Muraât-ı edep şartıyla gir Nâbî bu dergâha
Metâf-ı Kudsiyandır cilvegâh-ı enbiyâdır bu Ey Nâbî
Açıklaması
(Burası Allah’ın sevgilisinin beldesidir.
Cenâb-ı Hakk’ın nazar buyurduğu, Hz. MuhammedMustafâ (s.a.v)’nın makamı,
Ravza-i Nebî’dir
Bu Gökteki yeni ay, Bâbüsselâm kapısının yüreği yanık aşığıdır.
Ayın kandili Cevzâ yıldızı bile ışığının nurunu ondan almaktadır.

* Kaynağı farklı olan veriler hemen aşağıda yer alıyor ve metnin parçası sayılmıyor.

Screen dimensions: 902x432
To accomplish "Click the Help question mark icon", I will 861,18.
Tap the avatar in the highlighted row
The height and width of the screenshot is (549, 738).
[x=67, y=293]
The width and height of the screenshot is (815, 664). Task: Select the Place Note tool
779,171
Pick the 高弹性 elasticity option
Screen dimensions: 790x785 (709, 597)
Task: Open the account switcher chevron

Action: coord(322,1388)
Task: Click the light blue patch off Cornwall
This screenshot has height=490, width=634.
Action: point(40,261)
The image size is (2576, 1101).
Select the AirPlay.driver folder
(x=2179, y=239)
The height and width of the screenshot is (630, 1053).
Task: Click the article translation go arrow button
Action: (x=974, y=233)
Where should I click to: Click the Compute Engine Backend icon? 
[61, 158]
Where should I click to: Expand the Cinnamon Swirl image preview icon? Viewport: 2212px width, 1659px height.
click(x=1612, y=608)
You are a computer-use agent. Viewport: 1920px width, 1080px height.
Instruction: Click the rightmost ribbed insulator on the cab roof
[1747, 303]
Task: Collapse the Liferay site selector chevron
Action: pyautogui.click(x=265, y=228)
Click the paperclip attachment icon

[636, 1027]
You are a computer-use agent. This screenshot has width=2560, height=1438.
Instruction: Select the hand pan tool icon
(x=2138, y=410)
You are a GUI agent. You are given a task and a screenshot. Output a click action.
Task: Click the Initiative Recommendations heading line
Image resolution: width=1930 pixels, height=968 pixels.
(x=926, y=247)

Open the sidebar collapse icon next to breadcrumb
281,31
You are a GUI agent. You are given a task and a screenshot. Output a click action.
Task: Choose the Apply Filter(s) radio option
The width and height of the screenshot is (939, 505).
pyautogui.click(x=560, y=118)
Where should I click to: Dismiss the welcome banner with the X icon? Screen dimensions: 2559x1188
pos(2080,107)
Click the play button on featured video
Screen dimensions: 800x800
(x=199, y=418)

Burası, Allah (c.c)’ın sevgilisinin ebedî istirahatgâhının, türbesinin
bulunduğu yerdir ve fazilet bakımından Cenâb-ı Hakk’ın izniyle onun
arşınaçıkartılmıştır.
Bu toprağın ziyâsından, yokluğun karanlıkları ortadan kalktı. Bütün
yaratılmışların görmeyen gözleri açıldı, çünkü bu toprak, gözlere şifa veren
sürmedir.
Bu dergaha edep ölçülerini gözeterek gir; çünkü burası meleklerin tavaf
ettiği ve Peygamberlerin tecelli ettiği bir yerdir.)
Yazılış Hikayesi
Osmanlı Divan şairlerimizden 17. asırda
yaşamıştır. Aslen Urfalıdır. Peygamberler şehri Urfa’nın manevi ikliminde iyi
bir eğitim alan Nâbî, çocukluk ve ilk gençlik yıllarından sonra İstanbul’a
göçmüştür. Tasavvuf terbiyesi de görmüş olan Peygamber âşığı Nâbî, padişah IV.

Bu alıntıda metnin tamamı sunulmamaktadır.